Mais 70% das empresas de TI do Oeste do Paraná têm vagas de emprego em aberto

Enquanto muita gente busca por emprego, há setores com falta de mão de obra. Uma pesquisa feita pela Associação das Empresas de Tecnologia da Informação e Comunicação do Oeste do Paraná (Iguassu-IT), com empresas associadas, mostrou que há uma grande demanda por mão de obra qualificada na região.
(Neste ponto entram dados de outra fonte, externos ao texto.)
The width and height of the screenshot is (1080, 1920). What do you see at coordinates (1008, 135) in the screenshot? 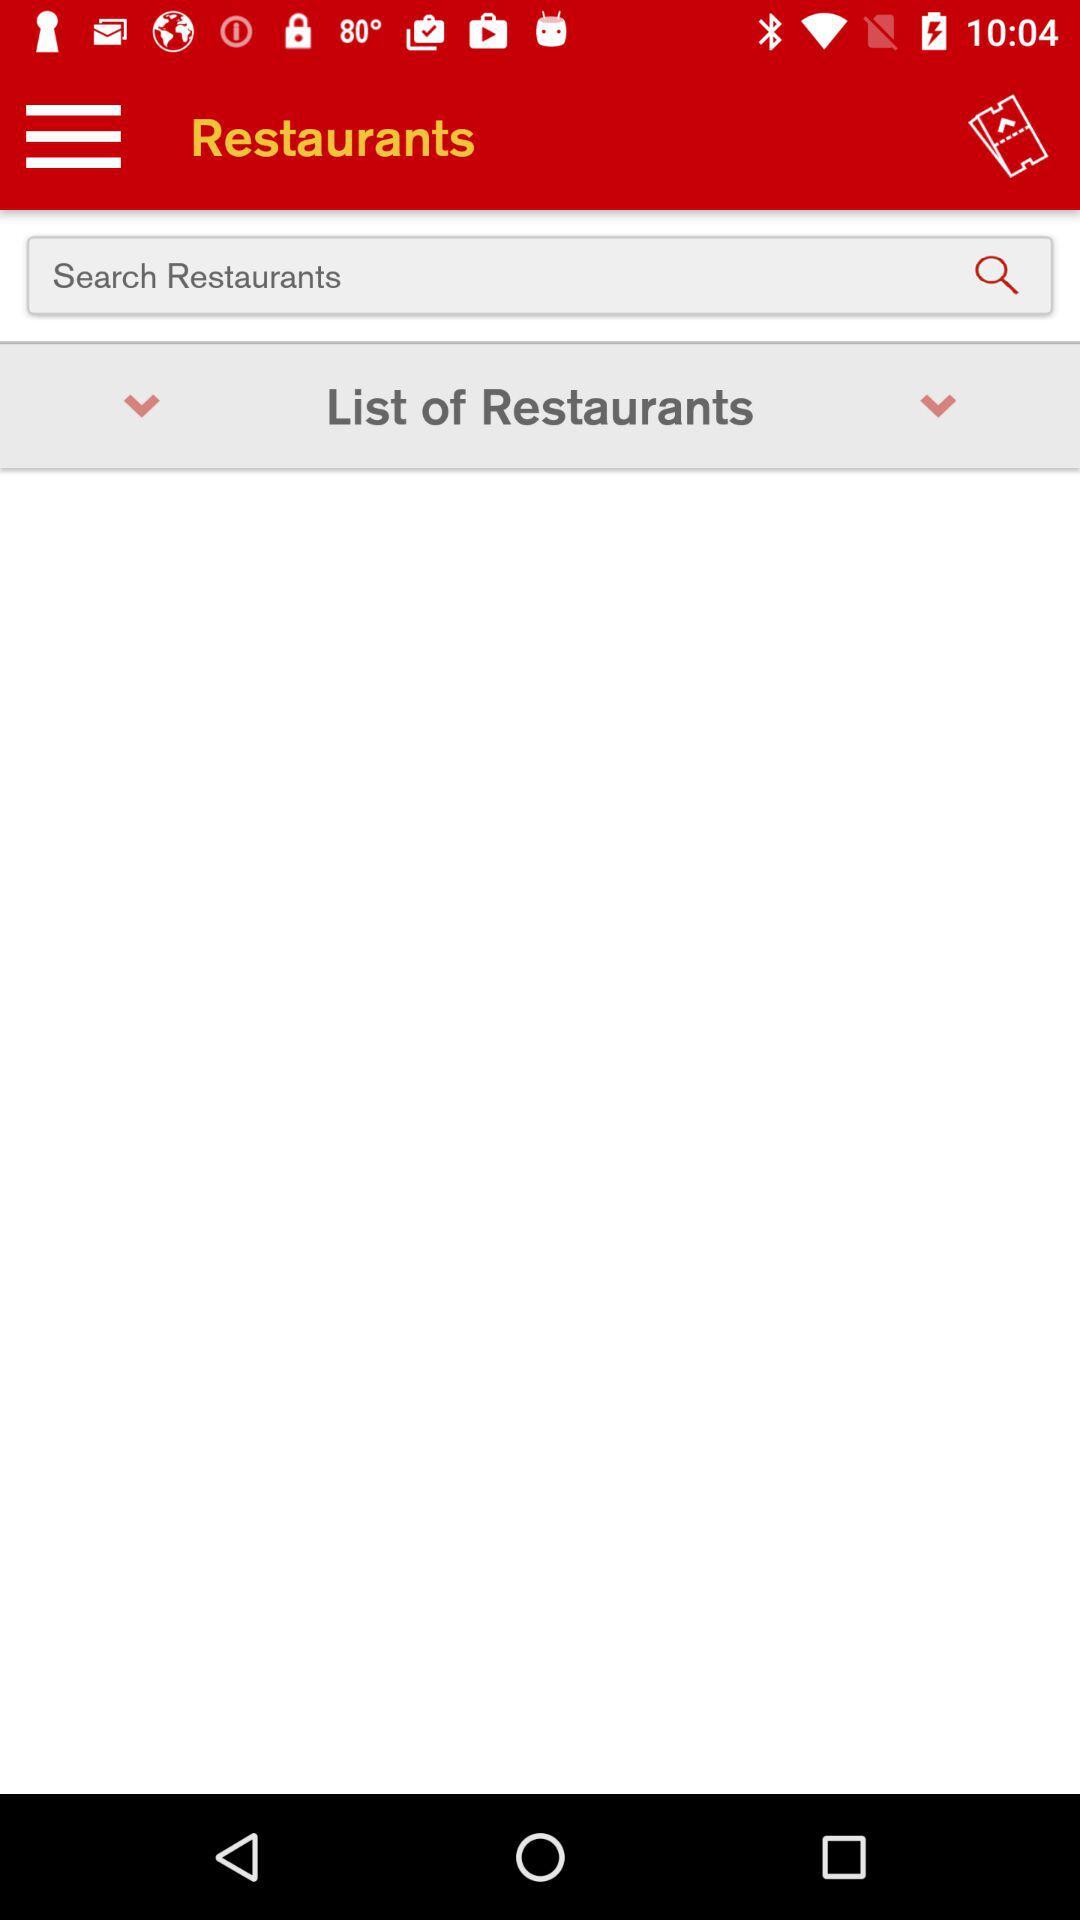
I see `item to the right of restaurants item` at bounding box center [1008, 135].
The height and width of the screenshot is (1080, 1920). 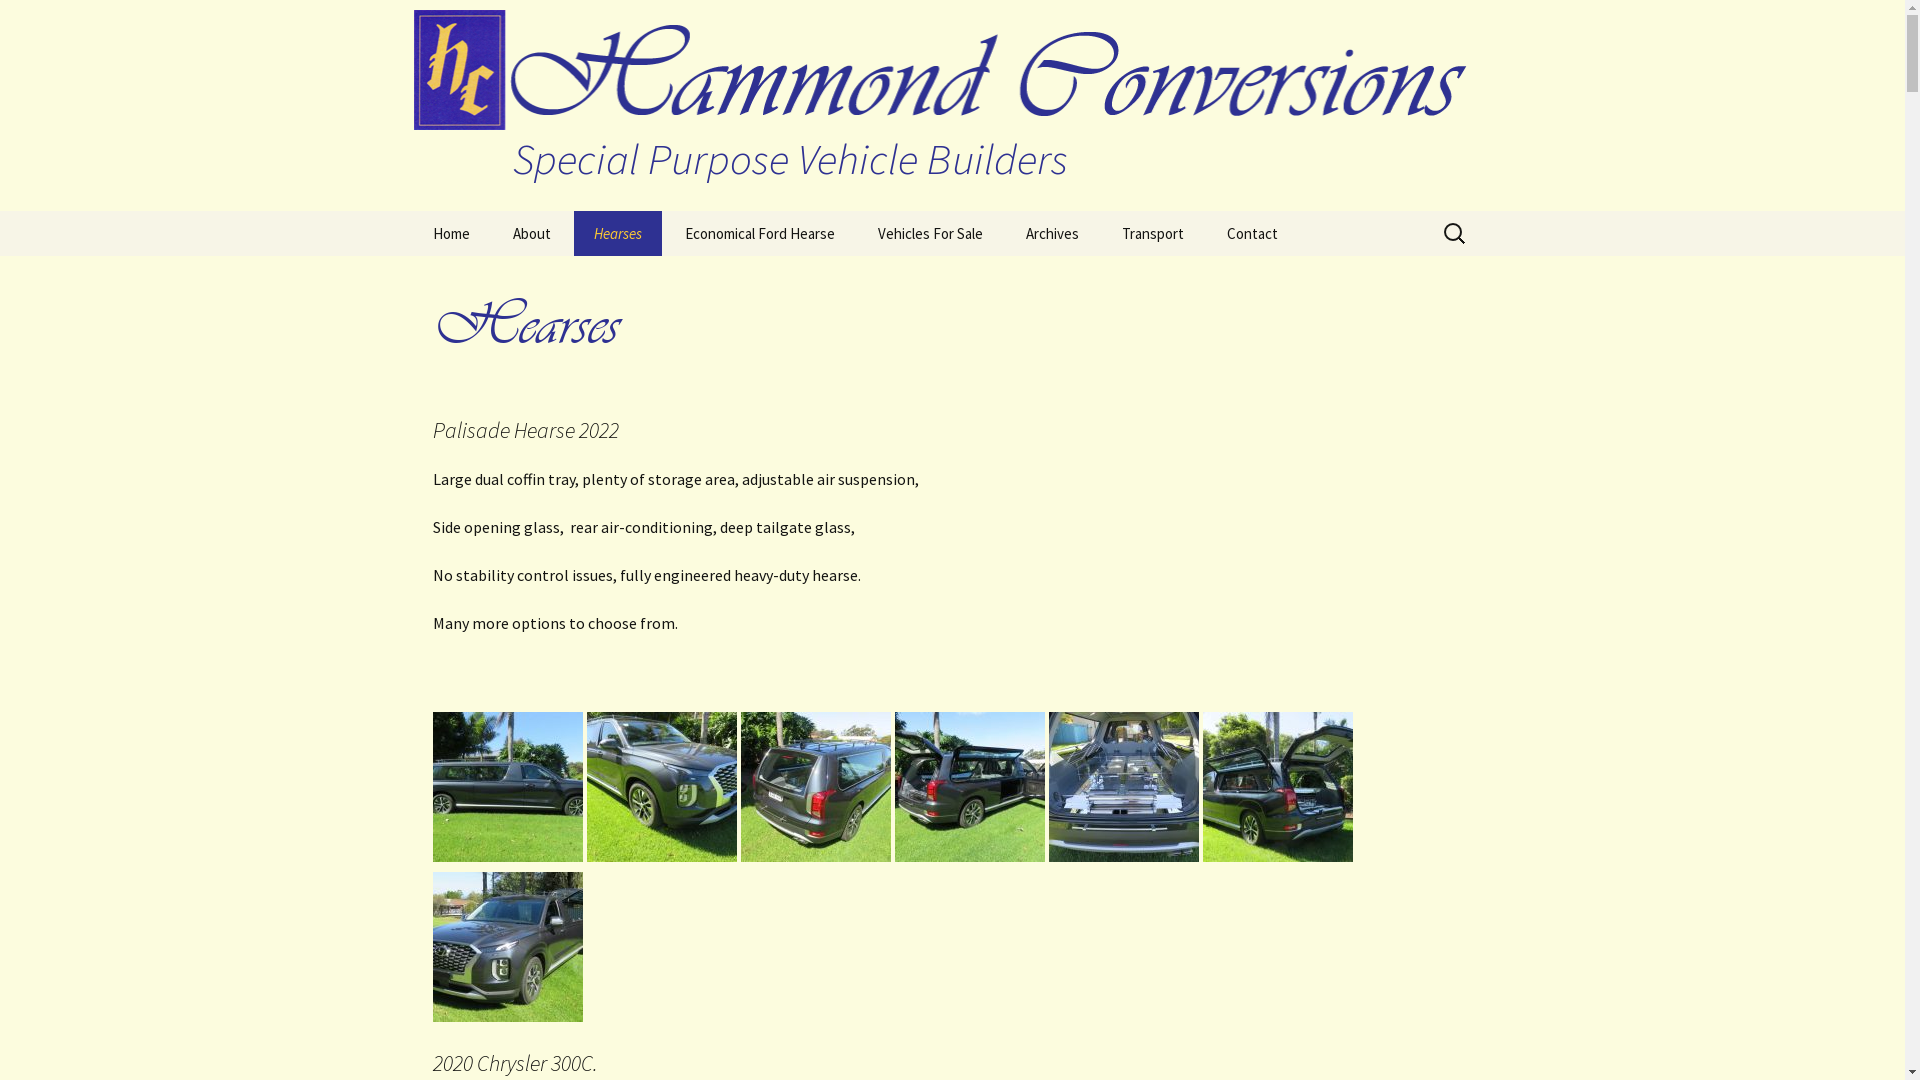 I want to click on 'Transport', so click(x=1101, y=232).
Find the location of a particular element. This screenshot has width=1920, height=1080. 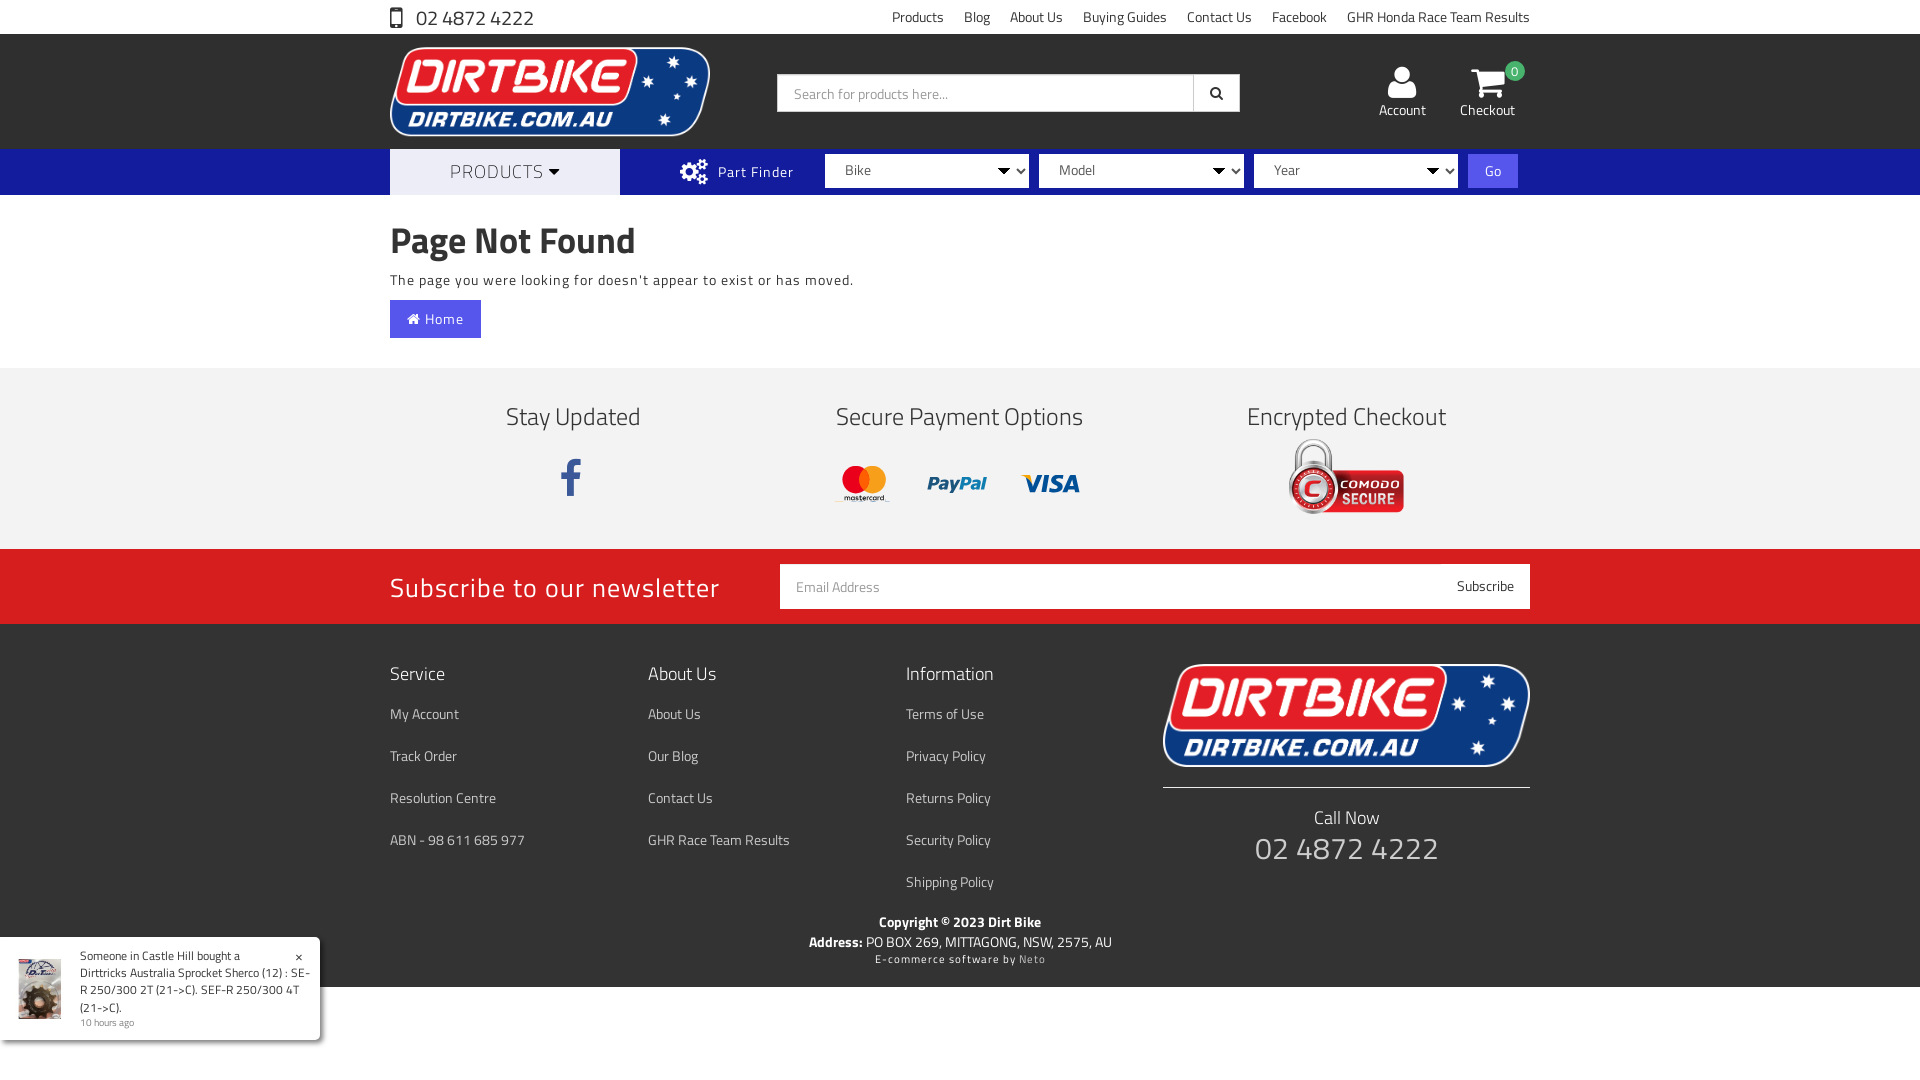

'0 is located at coordinates (1487, 92).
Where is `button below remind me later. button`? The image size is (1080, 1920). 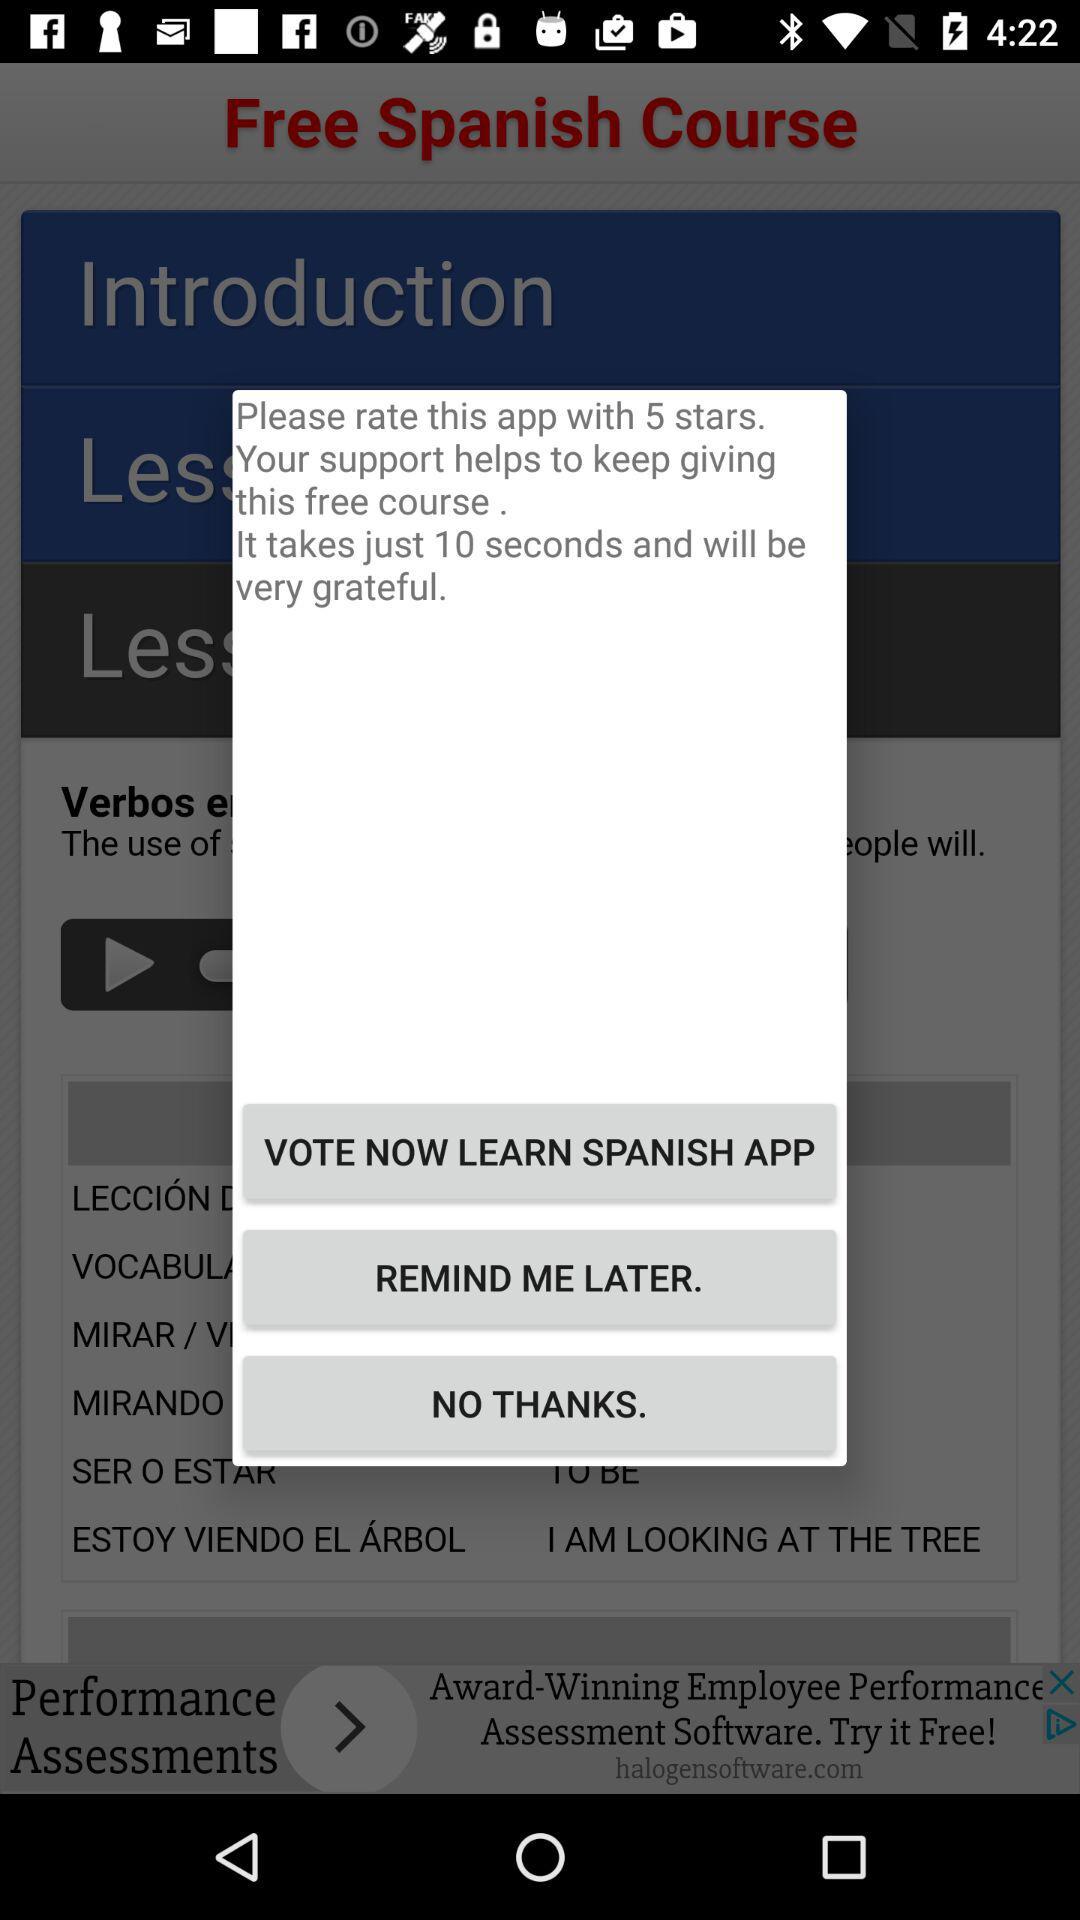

Os índices apontam que 63% das empresas entrevistadas têm até cinco vagas de emprego abertas para desenvolvedores. Neste mesmo setor, somente 22% apontaram estar com a equipe completa e 11% das empresas disseram ter até dez vagas disponíveis.

Em outro setor dentro de tecnologia da informação, de analista de sistemas, 59,3% têm até cinco vagas abertas, enquanto 37% responderam que estão com as equipes preenchidas.

Quando a pergunta é sobre ‘outras vagas de trabalho em aberto na empresa’, 55,6% responderam que têm até cinco postos a serem preenchidos e, 18,5% disseram ter até dez vagas. Apenas 18,5% estão com o quadro de funcionários completo.

O presidente da Associação Brasileira das Empresas de Tecnologia da Informação (Assespro), no Paraná, Adriano Krzyuy, destaca que o Estado registra aumento nos postos de trabalho nos últimos anos, o que se mantém, mesmo com a pandemia da Covid-19.

Na região Oeste do Paraná, o potencial de crescimento empresarial, a alavancagem do setor pelo maior processo de digitalização, são fatores que geram ainda mais demanda por profissionais com formação adequada.

FORMAÇÃO – Complementarmente, formações de qualidade são oferecidas, segundo o coordenador do curso de Análise e Desenvolvimento de Sistemas, da Unipar em Toledo, Fernando Botelho. “Em 2005 o curso foi transformado em tecnólogo, antevendo a alta demanda por profissionais. Foi alinhada à formação ao mercado de trabalho, entregando egressos de qualidade em um menor tempo”, acrescenta.

Botelho ressalta que o processo seletivo está aberto e os cursos são adequados constantemente às necessidades para acompanhar as demandas do mercado empresarial e sua evolução. Além disso, também vale a pena investir em cursos de especialização e aperfeiçoamento.

A remuneração também é um destaque. “Desde a primeira série o acadêmico pode fazer estágio remunerado na área. Ao se formar a remuneração na área é boa, com possibilidade de desenvolver uma carreira promissora em curto espaço de tempo”, observa o professor.

A ampla gama de atuação faz com que o mercado de trabalho no setor seja bastante amplo. São desenvolvedores, testadores, analistas, profissionais da infraestrutura, implantadores, além de outros departamentos com vagas ociosas.